Department of Surgery, Seoul National University College of Medicine, Seoul, Korea. hanw@snu.ac.kr
Department of Surgery, College of Medicine, Gyeongsang National University, Jinju, Korea.
Department of Surgery, University of Ulsan, College of Medicine and Asan Medical Center, Seoul, Korea.
Department of Surgery, Korea Institution and Medical Science, Korea Cancer Center Hospital, Seoul, Korea.
Department of Pathology, Seoul National University College of Medicine, Seoul, Korea.

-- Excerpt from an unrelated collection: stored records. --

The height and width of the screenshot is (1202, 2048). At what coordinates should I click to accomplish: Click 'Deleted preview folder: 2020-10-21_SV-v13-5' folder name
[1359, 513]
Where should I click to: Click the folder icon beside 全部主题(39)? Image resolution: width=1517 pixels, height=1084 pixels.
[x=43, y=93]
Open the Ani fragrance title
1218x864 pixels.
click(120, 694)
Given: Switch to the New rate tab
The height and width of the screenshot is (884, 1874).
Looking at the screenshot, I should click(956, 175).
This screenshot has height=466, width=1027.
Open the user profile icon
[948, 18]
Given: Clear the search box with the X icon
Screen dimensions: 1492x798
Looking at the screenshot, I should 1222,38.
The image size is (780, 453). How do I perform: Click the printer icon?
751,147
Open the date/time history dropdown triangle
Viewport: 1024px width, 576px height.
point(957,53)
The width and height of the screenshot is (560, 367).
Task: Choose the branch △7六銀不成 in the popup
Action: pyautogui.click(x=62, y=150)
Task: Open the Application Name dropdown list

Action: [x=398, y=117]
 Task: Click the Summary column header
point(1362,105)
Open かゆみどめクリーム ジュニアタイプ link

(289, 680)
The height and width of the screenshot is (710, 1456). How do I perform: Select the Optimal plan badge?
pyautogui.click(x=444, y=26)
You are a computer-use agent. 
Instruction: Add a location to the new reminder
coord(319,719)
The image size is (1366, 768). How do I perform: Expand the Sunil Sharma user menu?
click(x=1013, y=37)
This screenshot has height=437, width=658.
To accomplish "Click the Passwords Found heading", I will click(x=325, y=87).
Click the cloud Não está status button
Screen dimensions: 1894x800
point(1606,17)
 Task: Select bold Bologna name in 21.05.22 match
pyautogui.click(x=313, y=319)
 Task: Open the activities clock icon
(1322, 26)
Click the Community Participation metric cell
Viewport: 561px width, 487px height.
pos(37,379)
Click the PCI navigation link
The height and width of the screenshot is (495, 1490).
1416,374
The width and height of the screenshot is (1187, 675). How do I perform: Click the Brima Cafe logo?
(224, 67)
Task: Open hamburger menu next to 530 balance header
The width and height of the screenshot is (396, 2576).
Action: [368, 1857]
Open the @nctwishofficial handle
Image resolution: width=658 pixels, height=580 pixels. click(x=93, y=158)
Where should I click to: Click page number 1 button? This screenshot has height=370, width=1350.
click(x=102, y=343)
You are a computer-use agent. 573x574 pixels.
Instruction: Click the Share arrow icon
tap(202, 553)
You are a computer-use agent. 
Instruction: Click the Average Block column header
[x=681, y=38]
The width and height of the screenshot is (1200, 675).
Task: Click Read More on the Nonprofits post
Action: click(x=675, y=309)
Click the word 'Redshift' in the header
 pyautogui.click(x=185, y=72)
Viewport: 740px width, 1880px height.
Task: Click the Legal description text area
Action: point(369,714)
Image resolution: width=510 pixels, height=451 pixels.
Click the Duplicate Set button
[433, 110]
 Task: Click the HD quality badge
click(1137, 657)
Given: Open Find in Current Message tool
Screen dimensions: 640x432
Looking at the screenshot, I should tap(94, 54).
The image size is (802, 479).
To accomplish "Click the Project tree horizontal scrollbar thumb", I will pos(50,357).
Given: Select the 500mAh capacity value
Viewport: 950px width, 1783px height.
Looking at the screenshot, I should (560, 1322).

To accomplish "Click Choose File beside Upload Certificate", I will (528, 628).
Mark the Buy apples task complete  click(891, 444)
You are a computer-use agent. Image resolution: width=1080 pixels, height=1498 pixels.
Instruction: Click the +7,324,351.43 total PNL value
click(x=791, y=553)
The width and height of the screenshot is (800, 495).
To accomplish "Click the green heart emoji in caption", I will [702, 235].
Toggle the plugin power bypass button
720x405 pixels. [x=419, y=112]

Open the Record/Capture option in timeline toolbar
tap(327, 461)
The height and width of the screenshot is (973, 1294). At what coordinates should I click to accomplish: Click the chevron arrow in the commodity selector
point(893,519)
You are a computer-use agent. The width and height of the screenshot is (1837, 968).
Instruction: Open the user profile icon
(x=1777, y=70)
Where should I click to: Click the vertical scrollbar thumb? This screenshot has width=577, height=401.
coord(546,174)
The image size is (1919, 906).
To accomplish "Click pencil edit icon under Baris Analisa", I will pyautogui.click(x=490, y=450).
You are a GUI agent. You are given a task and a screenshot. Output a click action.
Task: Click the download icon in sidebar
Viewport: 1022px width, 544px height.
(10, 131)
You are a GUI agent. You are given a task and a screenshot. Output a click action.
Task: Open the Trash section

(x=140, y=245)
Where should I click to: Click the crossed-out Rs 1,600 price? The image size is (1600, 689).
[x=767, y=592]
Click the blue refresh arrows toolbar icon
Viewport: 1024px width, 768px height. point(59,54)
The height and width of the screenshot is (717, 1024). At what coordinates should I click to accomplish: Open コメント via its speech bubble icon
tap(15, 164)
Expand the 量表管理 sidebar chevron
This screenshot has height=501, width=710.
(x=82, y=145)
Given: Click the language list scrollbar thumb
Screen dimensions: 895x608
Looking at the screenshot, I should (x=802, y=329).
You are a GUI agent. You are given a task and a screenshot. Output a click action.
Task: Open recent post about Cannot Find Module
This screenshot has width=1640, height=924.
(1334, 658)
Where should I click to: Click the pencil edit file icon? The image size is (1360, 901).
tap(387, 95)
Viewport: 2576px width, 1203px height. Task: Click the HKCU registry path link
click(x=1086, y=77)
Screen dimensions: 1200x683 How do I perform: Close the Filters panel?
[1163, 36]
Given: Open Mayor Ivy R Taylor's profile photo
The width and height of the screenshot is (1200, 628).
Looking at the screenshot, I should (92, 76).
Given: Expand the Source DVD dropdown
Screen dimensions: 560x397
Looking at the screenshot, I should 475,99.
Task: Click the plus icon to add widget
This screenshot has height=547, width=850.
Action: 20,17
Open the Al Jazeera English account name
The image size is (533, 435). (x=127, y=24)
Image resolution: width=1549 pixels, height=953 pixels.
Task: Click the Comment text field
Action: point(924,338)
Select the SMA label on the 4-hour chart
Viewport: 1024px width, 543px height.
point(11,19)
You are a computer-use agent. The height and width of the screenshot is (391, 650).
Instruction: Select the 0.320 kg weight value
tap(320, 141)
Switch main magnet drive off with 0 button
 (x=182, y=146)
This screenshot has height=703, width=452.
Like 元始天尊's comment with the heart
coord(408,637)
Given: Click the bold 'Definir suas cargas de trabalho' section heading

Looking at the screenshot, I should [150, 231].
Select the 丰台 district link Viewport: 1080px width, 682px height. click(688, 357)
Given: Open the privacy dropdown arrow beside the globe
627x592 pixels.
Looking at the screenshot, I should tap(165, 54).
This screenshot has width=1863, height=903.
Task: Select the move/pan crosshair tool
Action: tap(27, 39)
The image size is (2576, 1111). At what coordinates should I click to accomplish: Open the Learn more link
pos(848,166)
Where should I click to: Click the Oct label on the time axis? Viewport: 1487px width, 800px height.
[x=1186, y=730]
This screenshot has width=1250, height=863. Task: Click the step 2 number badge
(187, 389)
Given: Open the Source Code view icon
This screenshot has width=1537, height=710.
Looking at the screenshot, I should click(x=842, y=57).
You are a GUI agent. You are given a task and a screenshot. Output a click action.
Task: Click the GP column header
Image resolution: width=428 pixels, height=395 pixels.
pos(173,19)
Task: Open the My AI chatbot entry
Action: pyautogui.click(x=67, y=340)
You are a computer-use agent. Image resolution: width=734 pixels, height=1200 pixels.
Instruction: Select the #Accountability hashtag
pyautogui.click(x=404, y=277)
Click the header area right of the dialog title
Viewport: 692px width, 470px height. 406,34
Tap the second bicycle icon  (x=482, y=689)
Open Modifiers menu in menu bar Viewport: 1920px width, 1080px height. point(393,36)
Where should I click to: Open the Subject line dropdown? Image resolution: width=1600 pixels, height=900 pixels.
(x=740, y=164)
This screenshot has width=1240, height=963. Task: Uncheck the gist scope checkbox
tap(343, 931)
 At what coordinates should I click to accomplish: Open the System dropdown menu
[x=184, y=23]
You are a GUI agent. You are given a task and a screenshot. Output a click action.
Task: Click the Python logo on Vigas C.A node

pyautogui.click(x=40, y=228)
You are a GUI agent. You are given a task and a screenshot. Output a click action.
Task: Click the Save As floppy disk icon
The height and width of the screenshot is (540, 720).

Department of Radiation Oncology, Seoul National University College of Medicine, Seoul, Korea.
Abstract

PURPOSE: Nearly half of all breast cancers are treated with breast conserving therapy (BCT). The purpose of this study was to identify the risk factors for ipsilateral breast tumor recurrence (IBTR) after BCT in T1 and T2 breast cancer patients. METHODS: The medical records of 294 T1 or T2 breast cancer patients who underwent BCT at Seoul National University Hospital between January 1998 and December 2002 were retrospectively reviewed. Kaplan-Meier curves and Cox proportional regression analysis were used to identify the significant clinicopathologic factors that influence IBTR. RESULTS: Among the 294 patients, 12 patients (4.8%) developed IBTR after a median follow-up of 82 months. Univariate analysis demonstrated that younger age (< or =35 year) had significant associations with IBTR (p=0.006). Tumor size, lymph node status, histologic grade, extensive intraductal component, lymphovascular invasion, and close resection margins were not significant factor associated with IBTR. The triple negative breast cancer subtype also did not have significant association with IBTR. Multivariate analysis showed that the younger age at diagnosis was a significant predictor of IBTR with a HR of 3.86 (p=0.036; 95% CI, 1.09-13.60). CONCLUSION: Younger age at diagnosis (< or =35) may be associated with an increased risk of IBTR in patients who underwent BCT.